How to Make Trade in Foreign Market …!!
Investors like to explore different markets. It provides them the opportunity to learn from different markets as well as helps them in diversifying their portfolio. But many investors rarely see the global equities as a diversified means as they have a strong belief that Indian stock market will outperform their peers. But it’s mainly remains a myth. There are various instances where global companies have outperformed the Indian counterpart with high margin. In case, if an investor had invested a modest amount of $100 in Amazon’s opening IPO, which was at a price of $18 per share, it would have given enormous returns of approx. $1,20,762 .

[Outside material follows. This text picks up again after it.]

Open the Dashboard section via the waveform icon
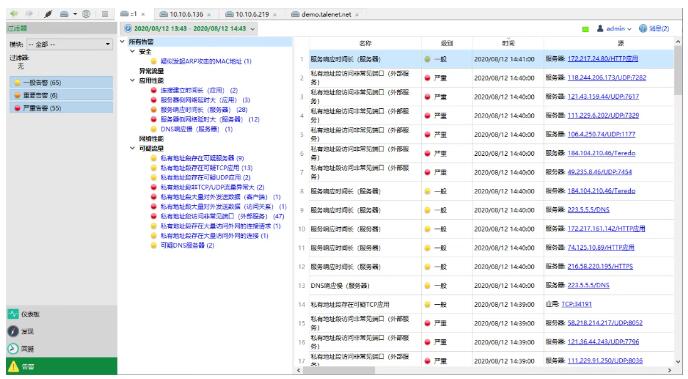 click(x=13, y=314)
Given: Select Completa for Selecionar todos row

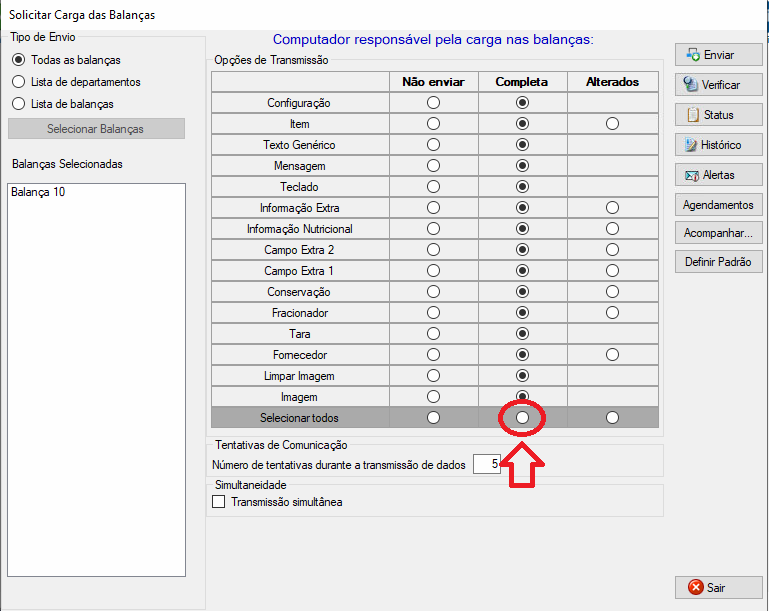Looking at the screenshot, I should point(522,418).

Similar is the case with Apple, which has given good returns to its investors. Various US stocks like Apple, Amazon, Google and Facebook have provided great returns to the investor in a short period. Apart from that, they are also showing upward trend. If you are thinking to take a position in foreign markets, it’s not a big deal. But before investing in foreign market, an investor must look for the reason why he wants to invest in the foreign market:
- Better opportunities: Foreign market does open a window of better opportunities. Once an investor starts investing in a foreign market, you can hunt for good opportunities across different markets.
- Diversification of the portfolio: Investing in the foreign market does provide diversification and reduce risk. Suppose in case if the domestic stock market is in a bear market, due to local reasons. Then investing in the foreign market will reduce the risk of your portfolio.
- People want to invest in favourite companies: Companies like Amazon, Facebook, Apple and Google are favourite companies to the investor, as they have exponentially increased the wealth of the investor over the course of time. So, they trust these companies to make a stable return in future.
Let us understand the various ways to create an international equity portfolio. There are mainly four routes to taking exposure in the market abroad.
- The first one is to buy the mutual fund; which stocks are listed on exchanges outside India.
- The second is to buy ETF or Exchange Traded Fund using a trading account. ETFs are quite like mutual funds.
- The third way is to buy ETFs investing in a foreign stock market, which is listed on foreign exchanges. This requires a special trading account with international broking firm.
- The fourth way is to buy direct equity from the firm using the same trading account. As per RBI notification guidelines, an Indian investor can invest up to $250,000 per year in the foreign markets.
To invest in foreign stock market, an Indian investor must do following things:
- Open an account with Indian broker having tie-up with foreign brokers.
There are various Indian brokers such as HDFC, ICICI Direct, Kotak security and Reliance money who have tied up with other foreign brokers who provide this facility.
- Open an account with foreign broker:
Few International brokerage firms such as Charles Schwab, Interactive brokers, TD Ameritrade permits Indian citizens to set up an account and trade in US Stocks, mutual funds.
- Buying Indian MF/ETFs with global equities:
There are several mutual funds, ETFs who invests in international market. You can invest in those ETFs to indirectly invest in the foreign market.
*Mutual fund investments are subject to market risks. Please read the scheme information and other related documents carefully before investing.